▶ [Document segment]
====================
Re: [PATCH v7 1/3] x86/fpu: Measure the Latency of XSAVE and XRSTOR

From: Yi Sun
Date: Thu Sep 21 2023 - 15:44:08 EST


On 21.09.2023 09:03, Ingo Molnar wrote:

* Yi Sun <yi.sun@xxxxxxxxx> wrote:

-#define XSTATE_XRESTORE(st, lmask, hmask) \
+#define __XSTATE_XRESTORE(st, lmask, hmask) \
asm volatile(ALTERNATIVE(XRSTOR, \
XRSTORS, X86_FEATURE_XSAVES) \
"\n" \
@@ -140,6 +143,35 @@ static inline u64 xfeatures_mask_independent(void)
: "D" (st), "m" (*st), "a" (lmask), "d" (hmask) \
: "memory")

+#if defined(CONFIG_X86_DEBUG_FPU)
====================
Coordinate data for items
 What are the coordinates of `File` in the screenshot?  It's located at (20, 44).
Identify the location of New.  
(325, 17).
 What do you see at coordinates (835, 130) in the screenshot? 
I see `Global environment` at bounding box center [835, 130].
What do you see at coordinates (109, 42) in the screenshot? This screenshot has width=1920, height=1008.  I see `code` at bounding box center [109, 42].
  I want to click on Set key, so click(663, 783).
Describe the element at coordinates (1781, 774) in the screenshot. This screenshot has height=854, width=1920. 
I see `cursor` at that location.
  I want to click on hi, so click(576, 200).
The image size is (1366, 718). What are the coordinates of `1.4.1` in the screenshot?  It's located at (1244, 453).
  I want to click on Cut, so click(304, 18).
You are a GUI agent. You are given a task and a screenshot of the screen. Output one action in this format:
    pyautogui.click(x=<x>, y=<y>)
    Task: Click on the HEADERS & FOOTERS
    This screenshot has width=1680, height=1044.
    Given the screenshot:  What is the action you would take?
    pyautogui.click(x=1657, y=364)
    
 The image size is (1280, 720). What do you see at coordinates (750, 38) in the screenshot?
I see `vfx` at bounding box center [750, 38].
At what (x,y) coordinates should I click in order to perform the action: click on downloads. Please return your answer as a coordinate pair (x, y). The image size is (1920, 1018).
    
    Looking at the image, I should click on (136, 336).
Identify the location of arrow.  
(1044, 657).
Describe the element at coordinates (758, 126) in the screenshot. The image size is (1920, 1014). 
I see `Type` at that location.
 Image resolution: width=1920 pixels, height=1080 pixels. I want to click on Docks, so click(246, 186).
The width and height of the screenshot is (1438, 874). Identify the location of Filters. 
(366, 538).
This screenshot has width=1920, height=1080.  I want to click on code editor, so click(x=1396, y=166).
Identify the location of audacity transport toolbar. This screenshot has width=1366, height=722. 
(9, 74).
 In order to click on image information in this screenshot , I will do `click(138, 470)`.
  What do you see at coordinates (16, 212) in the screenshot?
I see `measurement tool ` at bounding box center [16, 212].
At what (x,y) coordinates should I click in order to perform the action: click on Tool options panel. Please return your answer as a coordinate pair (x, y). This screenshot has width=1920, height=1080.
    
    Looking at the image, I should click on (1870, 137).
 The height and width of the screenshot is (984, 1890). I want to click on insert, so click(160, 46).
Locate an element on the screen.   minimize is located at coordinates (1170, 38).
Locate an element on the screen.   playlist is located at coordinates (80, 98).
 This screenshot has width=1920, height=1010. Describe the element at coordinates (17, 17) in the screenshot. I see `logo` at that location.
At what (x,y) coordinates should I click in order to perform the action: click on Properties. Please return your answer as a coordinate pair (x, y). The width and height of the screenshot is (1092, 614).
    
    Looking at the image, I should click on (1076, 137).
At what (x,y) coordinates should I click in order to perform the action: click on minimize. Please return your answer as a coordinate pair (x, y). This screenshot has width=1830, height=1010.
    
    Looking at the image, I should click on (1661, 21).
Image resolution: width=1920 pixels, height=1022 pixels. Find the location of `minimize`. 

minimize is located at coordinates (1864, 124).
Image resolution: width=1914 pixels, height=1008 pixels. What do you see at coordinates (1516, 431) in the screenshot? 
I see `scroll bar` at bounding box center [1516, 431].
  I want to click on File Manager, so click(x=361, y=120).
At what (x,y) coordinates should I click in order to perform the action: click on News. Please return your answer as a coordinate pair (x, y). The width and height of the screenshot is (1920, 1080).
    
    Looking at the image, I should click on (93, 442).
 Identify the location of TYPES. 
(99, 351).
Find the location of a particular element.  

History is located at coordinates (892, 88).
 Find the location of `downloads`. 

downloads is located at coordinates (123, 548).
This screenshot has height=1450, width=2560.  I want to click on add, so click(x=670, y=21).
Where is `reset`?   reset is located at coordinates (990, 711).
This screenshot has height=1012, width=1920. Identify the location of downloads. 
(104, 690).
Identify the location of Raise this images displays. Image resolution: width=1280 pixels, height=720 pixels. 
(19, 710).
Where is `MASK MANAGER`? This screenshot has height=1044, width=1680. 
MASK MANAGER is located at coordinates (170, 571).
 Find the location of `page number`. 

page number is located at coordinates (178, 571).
====================
▶ [Exercise A]
In the entries, starting at the beginning and ending with the line that contains "(1044, 657).", swap "Identify" for "Locate" and write those lines out again with nothing else altered.
▶ [Exercise B]
Please pick up the XSAVE and XRSTOR latency patch reply right after its last line and continue it.

▶ [Exercise answer A]
 What are the coordinates of `File` in the screenshot?  It's located at (20, 44).
Locate the location of New.  
(325, 17).
 What do you see at coordinates (835, 130) in the screenshot? 
I see `Global environment` at bounding box center [835, 130].
What do you see at coordinates (109, 42) in the screenshot? This screenshot has width=1920, height=1008.  I see `code` at bounding box center [109, 42].
  I want to click on Set key, so click(663, 783).
Describe the element at coordinates (1781, 774) in the screenshot. This screenshot has height=854, width=1920. 
I see `cursor` at that location.
  I want to click on hi, so click(576, 200).
The image size is (1366, 718). What are the coordinates of `1.4.1` in the screenshot?  It's located at (1244, 453).
  I want to click on Cut, so click(304, 18).
You are a GUI agent. You are given a task and a screenshot of the screen. Output one action in this format:
    pyautogui.click(x=<x>, y=<y>)
    Task: Click on the HEADERS & FOOTERS
    This screenshot has width=1680, height=1044.
    Given the screenshot:  What is the action you would take?
    pyautogui.click(x=1657, y=364)
    
 The image size is (1280, 720). What do you see at coordinates (750, 38) in the screenshot?
I see `vfx` at bounding box center [750, 38].
At what (x,y) coordinates should I click in order to perform the action: click on downloads. Please return your answer as a coordinate pair (x, y). The image size is (1920, 1018).
    
    Looking at the image, I should click on (136, 336).
Locate the location of arrow.  
(1044, 657).

▶ [Exercise answer B]
+#define XSTATE_XSAVE(fps, lmask, hmask, err) \
+ do { \
+ struct fpstate *f = fps; \
+ u64 tc = -1; \
+ if (tracepoint_enabled(x86_fpu_latency_xsave)) \
+ tc = trace_clock(); \
+ __XSTATE_XSAVE(&f->regs.xsave, lmask, hmask, err); \
+ if (tracepoint_enabled(x86_fpu_latency_xsave)) \
+ trace_x86_fpu_latency_xsave(f, trace_clock() - tc);\
+ } while (0)
+
+#define XSTATE_XRESTORE(fps, lmask, hmask) \
+ do { \
+ struct fpstate *f = fps; \
+ u64 tc = -1; \
+ if (tracepoint_enabled(x86_fpu_latency_xrstor)) \
+ tc = trace_clock(); \
+ __XSTATE_XRESTORE(&f->regs.xsave, lmask, hmask); \
+ if (tracepoint_enabled(x86_fpu_latency_xrstor)) \
+ trace_x86_fpu_latency_xrstor(f, trace_clock() - tc);\

This v7 version does not adequately address the review feedback I gave for
v6: it adds tracing overhead to potential hot paths, and putting it behind
CONFIG_X86_DEBUG_FPU is not a solution either: it's default-y, so de-facto
enabled on all major distros...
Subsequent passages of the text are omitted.